Exercise inputs below:

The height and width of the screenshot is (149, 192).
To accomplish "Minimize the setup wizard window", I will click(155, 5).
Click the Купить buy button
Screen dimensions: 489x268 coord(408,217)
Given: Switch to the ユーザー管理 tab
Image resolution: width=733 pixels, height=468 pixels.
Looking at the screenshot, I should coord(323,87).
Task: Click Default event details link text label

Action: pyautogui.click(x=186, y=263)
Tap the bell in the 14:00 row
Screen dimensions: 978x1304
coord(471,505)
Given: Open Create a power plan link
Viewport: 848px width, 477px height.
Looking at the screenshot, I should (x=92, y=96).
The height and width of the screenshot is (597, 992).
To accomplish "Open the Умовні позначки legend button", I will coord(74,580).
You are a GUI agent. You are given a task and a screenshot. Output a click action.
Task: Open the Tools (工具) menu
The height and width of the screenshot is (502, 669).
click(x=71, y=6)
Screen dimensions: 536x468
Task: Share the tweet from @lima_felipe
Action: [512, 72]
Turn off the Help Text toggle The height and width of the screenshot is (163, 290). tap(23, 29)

End of Exercise inputs.

What you need to do → Find the word "accomplish" in the entries, and copy every line it shows up in.

Exercise solution →
To accomplish "Minimize the setup wizard window", I will click(155, 5).
To accomplish "Open the Умовні позначки legend button", I will coord(74,580).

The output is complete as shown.